Paris radicals clash with cops and start fires as Macron’s retirement age hike obliterates Senate https://t.co/HBYGys6ctm
— Breitbart London (@BreitbartLondres) March 12, 2023
Sanitation workers say two more years is too long for the essential but neglected services they provide to all.
“What makes France go round are the invisible jobs. … Unfortunately, we are among the invisible,” said Jamel Ouchen, who sweeps the streets of an upscale district of Paris. He suggested politicians go on a ‘discovery day’ to learn first-hand what it takes to keep the city clean.
“They won’t last a single day,” Ouchen said.

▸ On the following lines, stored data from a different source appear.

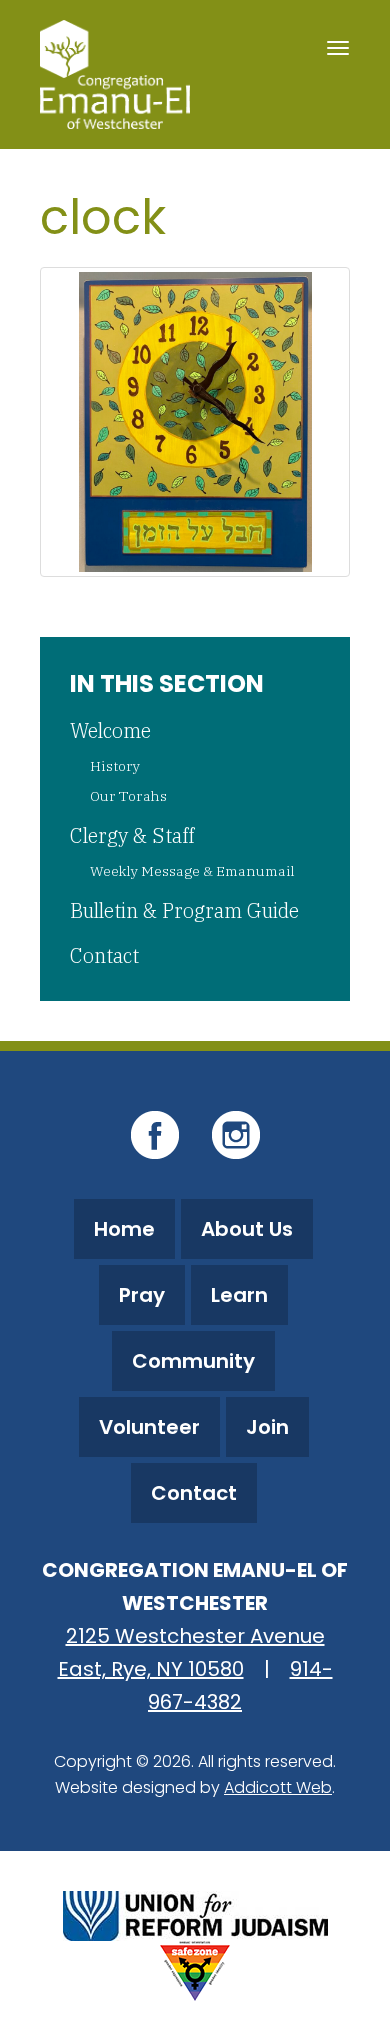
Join (267, 1427)
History (115, 766)
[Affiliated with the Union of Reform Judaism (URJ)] (195, 1913)
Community (193, 1361)
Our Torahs (128, 796)
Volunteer (149, 1427)
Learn (239, 1295)
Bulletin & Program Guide (184, 910)
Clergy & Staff (132, 835)
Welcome (110, 730)
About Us (247, 1229)
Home (124, 1229)
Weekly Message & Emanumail (192, 871)
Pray (142, 1295)
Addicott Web (278, 1787)
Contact (104, 955)
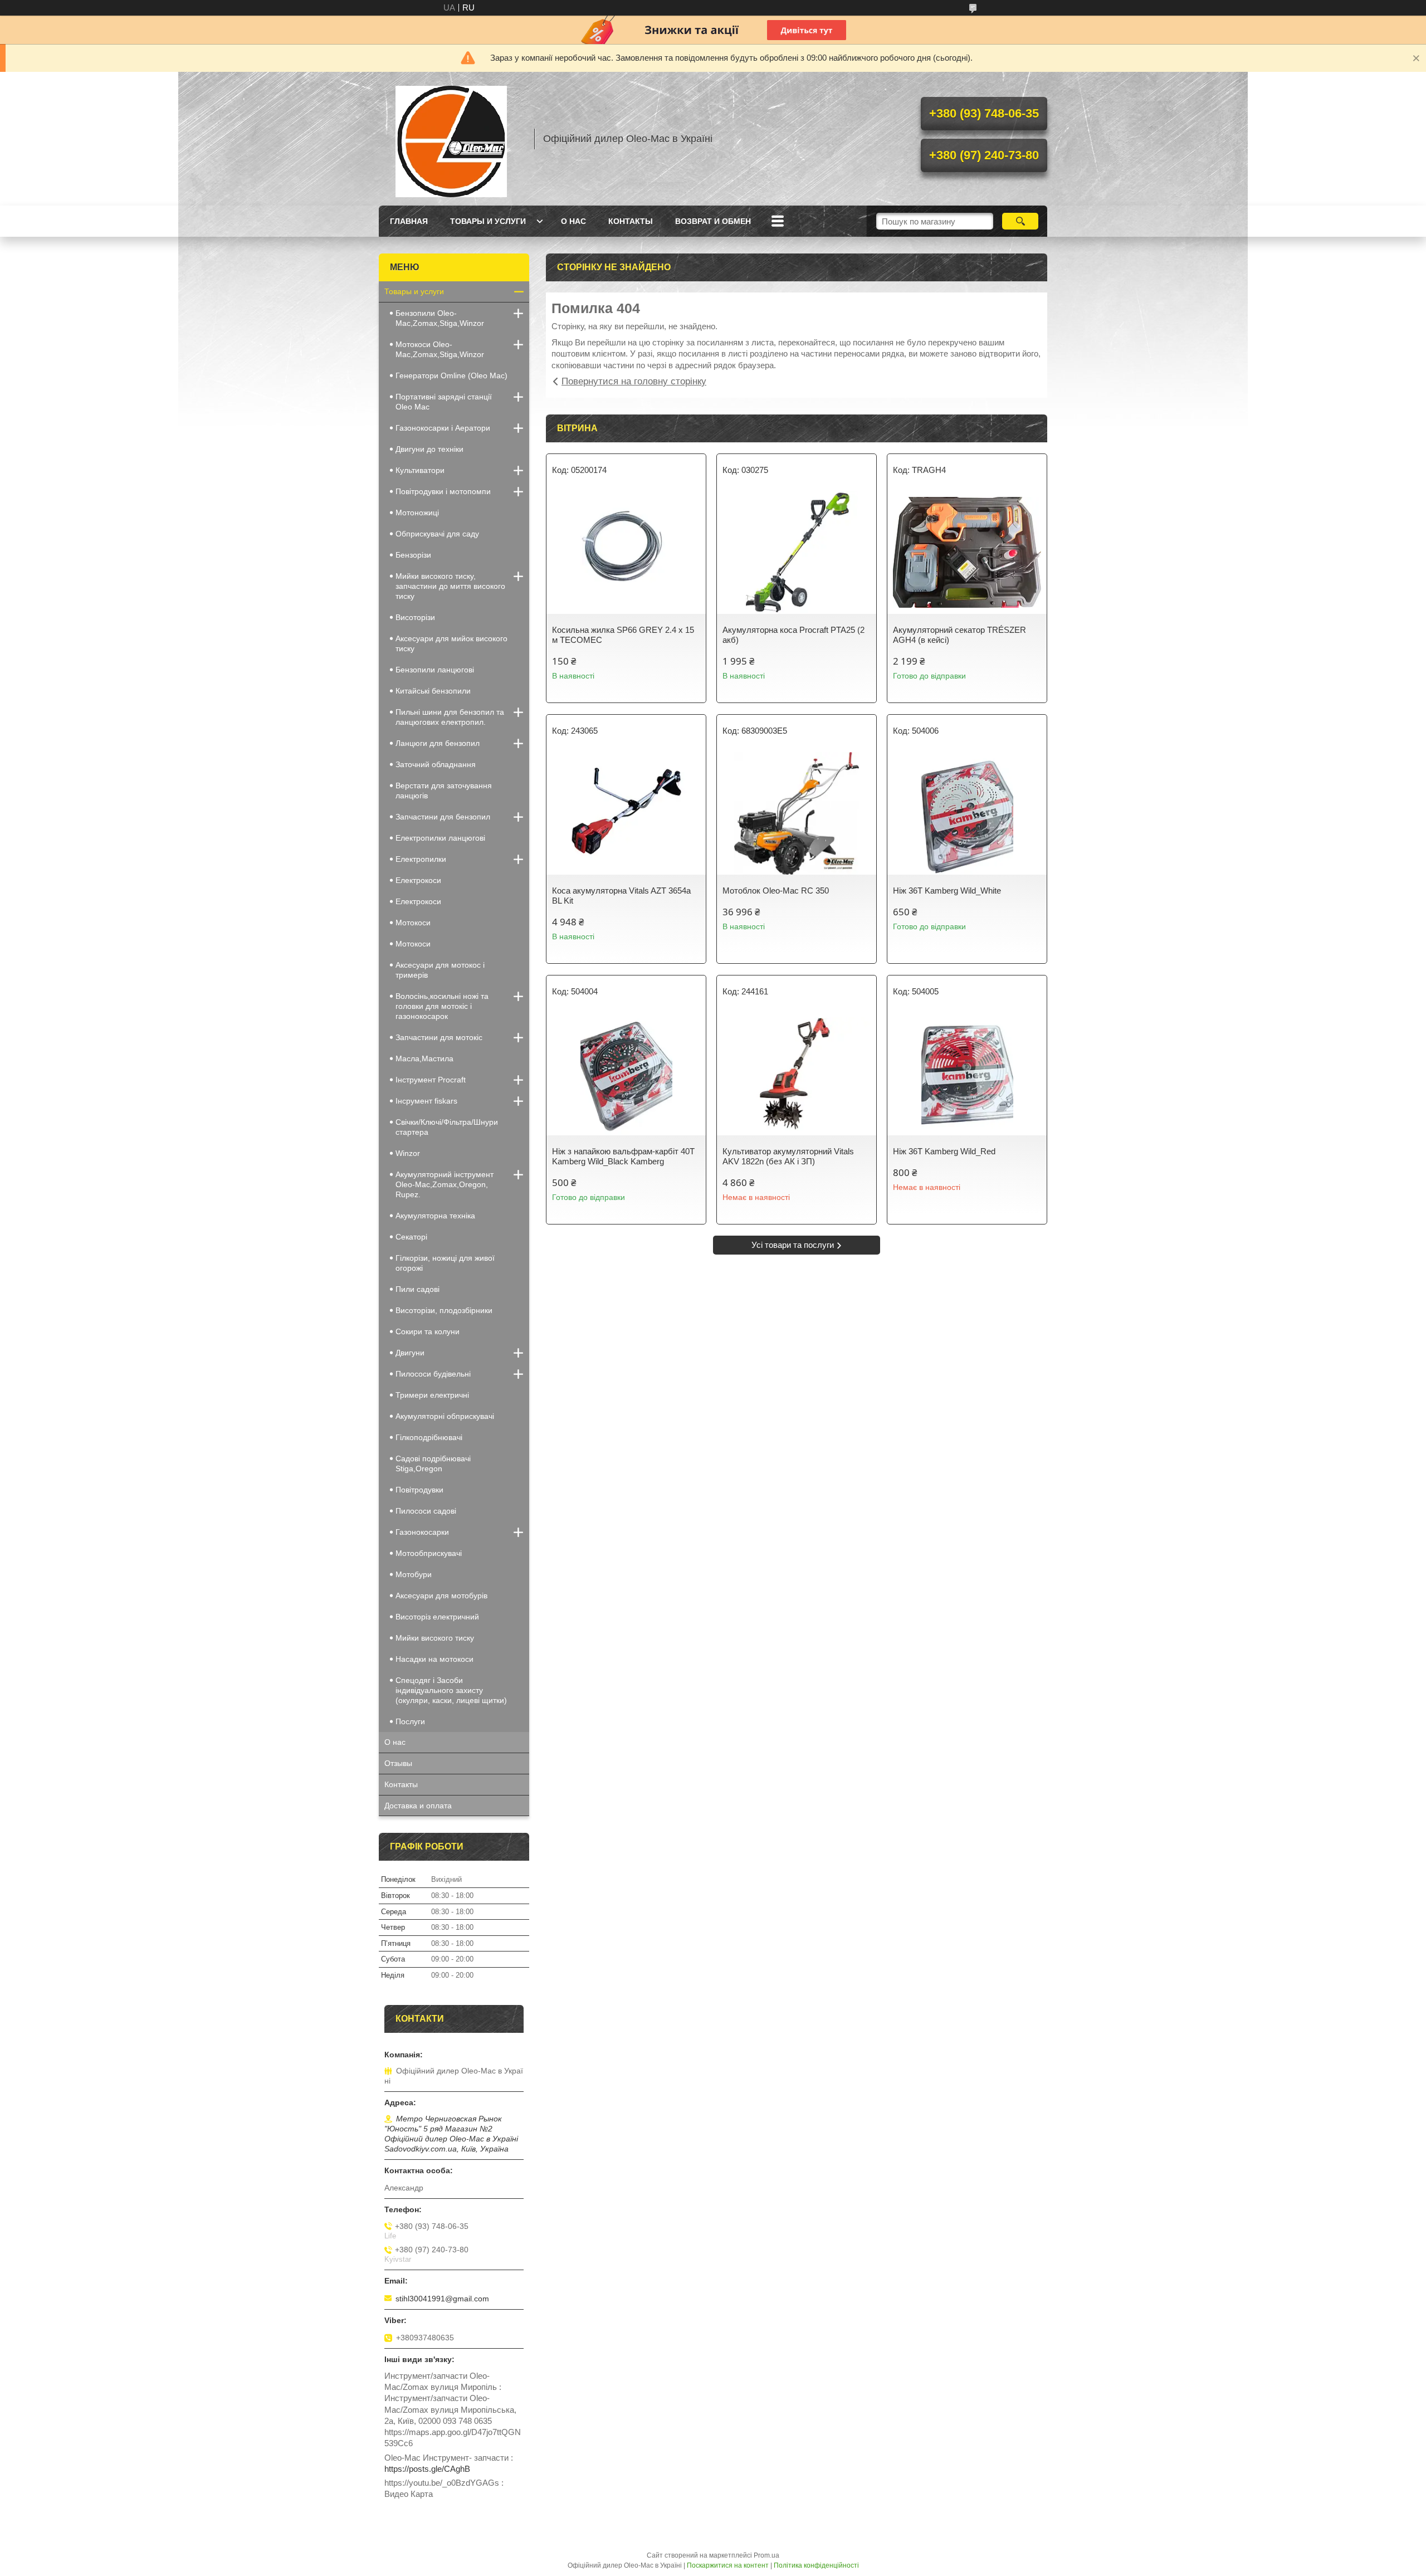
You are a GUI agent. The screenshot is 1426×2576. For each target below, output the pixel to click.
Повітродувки (419, 1489)
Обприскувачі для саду (437, 533)
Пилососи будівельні (433, 1373)
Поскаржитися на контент (728, 2565)
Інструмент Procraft (430, 1079)
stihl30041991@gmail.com (442, 2298)
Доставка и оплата (418, 1805)
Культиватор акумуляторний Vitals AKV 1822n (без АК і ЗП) (788, 1156)
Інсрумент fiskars (426, 1100)
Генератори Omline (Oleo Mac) (451, 375)
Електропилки (420, 859)
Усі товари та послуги (792, 1245)
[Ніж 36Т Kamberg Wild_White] (967, 813)
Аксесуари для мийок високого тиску (451, 643)
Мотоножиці (417, 512)
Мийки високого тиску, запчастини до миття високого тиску (450, 586)
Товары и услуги (488, 221)
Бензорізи (413, 554)
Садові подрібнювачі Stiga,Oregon (433, 1463)
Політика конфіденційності (816, 2565)
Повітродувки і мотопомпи (443, 491)
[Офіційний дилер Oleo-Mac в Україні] (451, 138)
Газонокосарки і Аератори (442, 427)
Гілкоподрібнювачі (428, 1437)
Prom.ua (766, 2555)
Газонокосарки (422, 1532)
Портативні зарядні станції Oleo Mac (443, 401)
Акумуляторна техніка (435, 1215)
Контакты (630, 221)
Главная (409, 221)
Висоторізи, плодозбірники (443, 1310)
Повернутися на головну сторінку (633, 381)
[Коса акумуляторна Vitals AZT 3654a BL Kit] (626, 813)
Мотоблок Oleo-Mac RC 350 (775, 890)
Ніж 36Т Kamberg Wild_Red (944, 1151)
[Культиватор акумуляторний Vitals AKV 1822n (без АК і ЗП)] (796, 1074)
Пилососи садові (425, 1510)
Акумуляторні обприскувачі (444, 1416)
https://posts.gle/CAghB (427, 2468)
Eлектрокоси (418, 880)
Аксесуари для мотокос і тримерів (440, 969)
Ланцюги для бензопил (437, 743)
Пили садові (417, 1289)
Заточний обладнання (435, 764)
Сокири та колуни (427, 1331)
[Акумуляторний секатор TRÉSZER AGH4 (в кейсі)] (967, 552)
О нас (573, 221)
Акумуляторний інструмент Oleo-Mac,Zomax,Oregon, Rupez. (444, 1184)
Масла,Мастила (424, 1058)
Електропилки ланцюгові (440, 837)
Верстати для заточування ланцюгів (443, 790)
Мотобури (413, 1574)
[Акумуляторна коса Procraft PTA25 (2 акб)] (796, 552)
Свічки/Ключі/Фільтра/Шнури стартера (446, 1127)
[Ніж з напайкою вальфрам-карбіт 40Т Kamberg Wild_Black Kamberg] (626, 1074)
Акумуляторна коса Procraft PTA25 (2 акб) (793, 635)
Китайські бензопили (433, 690)
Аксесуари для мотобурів (441, 1595)
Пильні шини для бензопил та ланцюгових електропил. (449, 717)
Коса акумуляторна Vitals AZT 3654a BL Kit (621, 895)
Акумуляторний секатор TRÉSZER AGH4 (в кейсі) (959, 635)
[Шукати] (1020, 221)
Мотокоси (413, 922)
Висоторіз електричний (437, 1616)
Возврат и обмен (713, 221)
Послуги (410, 1721)
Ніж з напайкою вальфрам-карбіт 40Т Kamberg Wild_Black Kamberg (623, 1156)
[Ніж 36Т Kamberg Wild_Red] (967, 1074)
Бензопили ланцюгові (434, 669)
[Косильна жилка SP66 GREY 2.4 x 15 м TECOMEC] (626, 552)
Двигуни (409, 1352)
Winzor (407, 1153)
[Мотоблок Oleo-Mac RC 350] (796, 813)
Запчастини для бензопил (442, 816)
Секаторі (411, 1236)
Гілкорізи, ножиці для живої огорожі (445, 1262)
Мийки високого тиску (434, 1637)
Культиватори (420, 470)
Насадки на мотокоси (434, 1659)
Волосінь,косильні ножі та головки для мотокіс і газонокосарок (442, 1006)
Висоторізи (415, 617)
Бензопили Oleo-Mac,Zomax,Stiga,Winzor (439, 318)
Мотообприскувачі (428, 1553)
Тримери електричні (432, 1395)
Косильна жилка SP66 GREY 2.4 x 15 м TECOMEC (623, 635)
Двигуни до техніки (429, 449)
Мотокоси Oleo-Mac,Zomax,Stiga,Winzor (439, 349)
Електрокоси (418, 901)
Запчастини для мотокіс (438, 1037)
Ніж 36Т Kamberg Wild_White (947, 890)
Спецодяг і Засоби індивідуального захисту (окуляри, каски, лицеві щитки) (451, 1690)
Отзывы (398, 1763)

Health is a major concern in the sanitation sector, officially recognized with the current early retirement at 57, although many people are working longer to increase their pensions. With the exception of sewer workers, there do not appear to be any long-term studies to back up widespread claims of shortened life expectancy among sewer workers.
However, health reasons are behind Ali Chaligui’s decision to quit his job as a garbage collector for a clerical position in logistics. Chaligui, 41, says he still has after-effects 10 years later, such as tendonitis, shoulder and ankle problems.
“Mr. Macron wants us to die at work,” said Frédéric Aubisse, sewer worker and member of the executive committee of the sanitation section of the left-wing CGT union, at the forefront of the mobilization against the pension system.
The stakes will be high on Wednesday for both the government and the strikers. Unions stage eighth nationwide protest march since January, third in nine days; The action is timed to coincide with a closed-door meeting of seven senators and seven lower house lawmakers who will try to reach consensus on the text of the bill. Success would send the legislation back to both houses for a vote on Thursday.
But nothing is certain, and the countdown seems to have fed the determination of the strikers posted on the picket lines.
Durnaz, 55, is among the pickets outside an incineration plant south of Paris, one of three serving the capital – all blocked since March 6. He only returned home twice to see his wife and three children. “It’s cold, it’s raining, it’s windy,” he said.
Even if the bill becomes law, “we have other options,” Durnaz said. “It is not finished.”
“Nothing is set in stone,” added Aubisse, the union official. He cited an unpopular 2006 law to promote youth employment that was imposed by then Prime Minister Dominique de Villepin despite massive student protests that sparked a political crisis. Months later, it was dropped in a parliamentary vote.
If the pension reform is passed, “things will happen,” said Aubisse. “It’s sure and certain.”